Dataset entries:
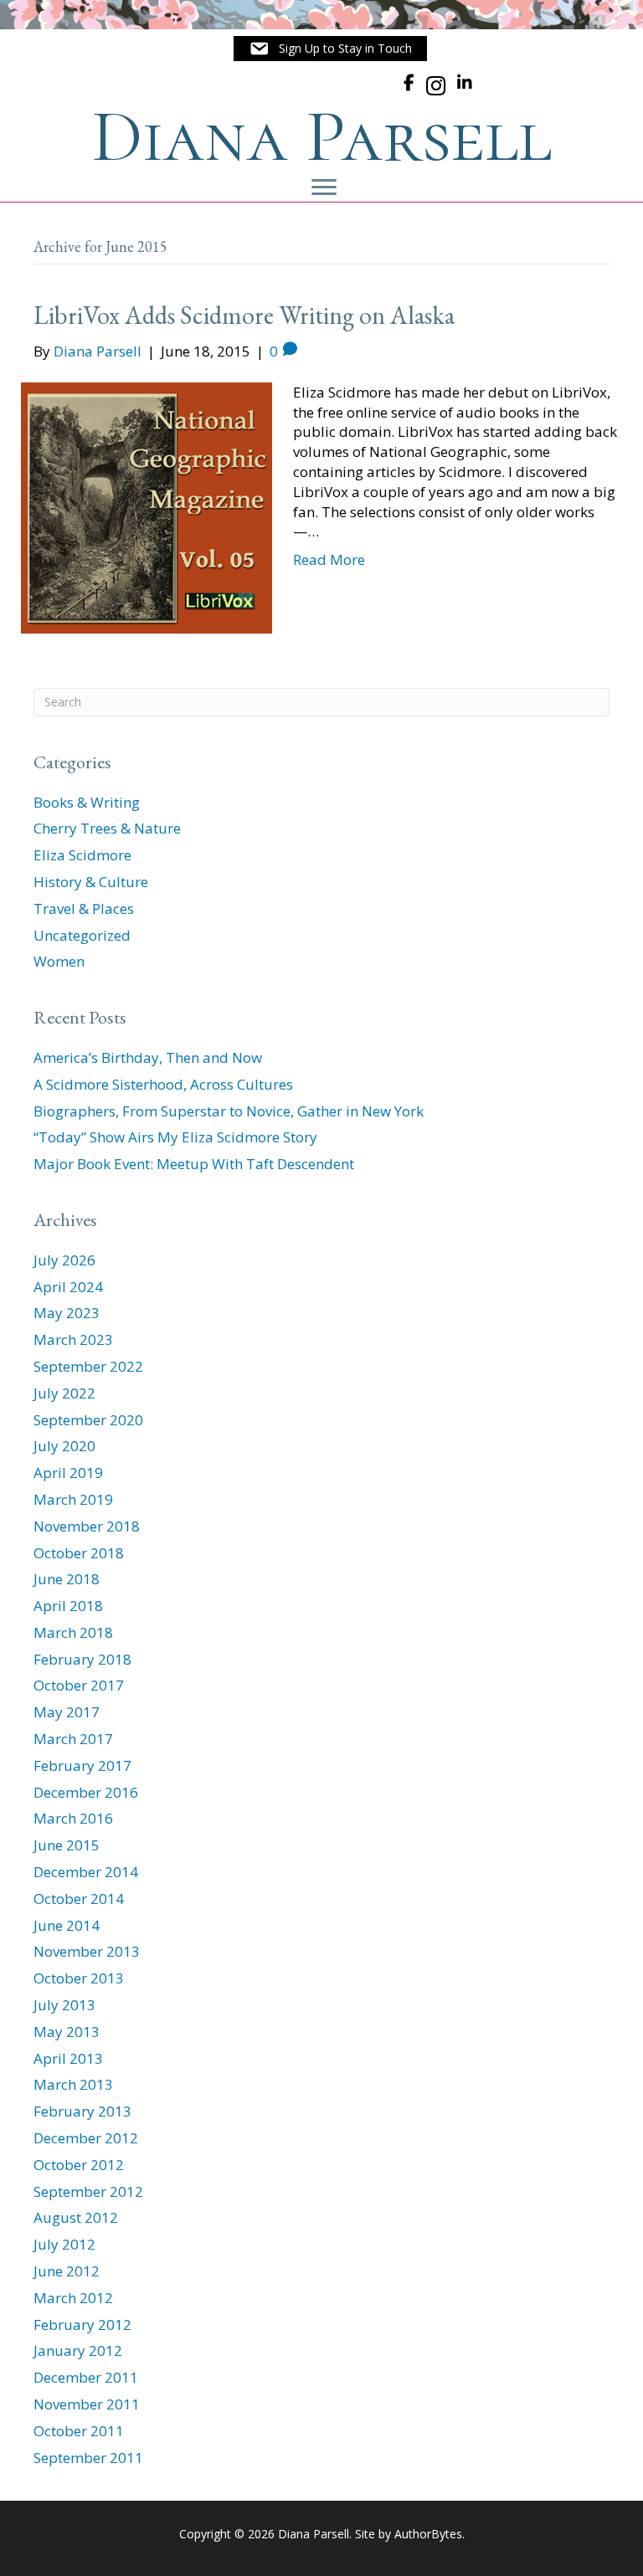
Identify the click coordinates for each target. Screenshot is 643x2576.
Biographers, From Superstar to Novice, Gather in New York (228, 1111)
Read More (329, 559)
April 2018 (68, 1605)
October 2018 (78, 1553)
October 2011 (78, 2430)
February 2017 (82, 1765)
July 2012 (64, 2244)
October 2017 (78, 1685)
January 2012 (77, 2350)
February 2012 (82, 2324)
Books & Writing (86, 802)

What is being asked: In the records above, some lines hold the word "October"; copy each such line.

Result of the task:
October 2018 (78, 1553)
October 2011 (78, 2430)
October 2017 (78, 1685)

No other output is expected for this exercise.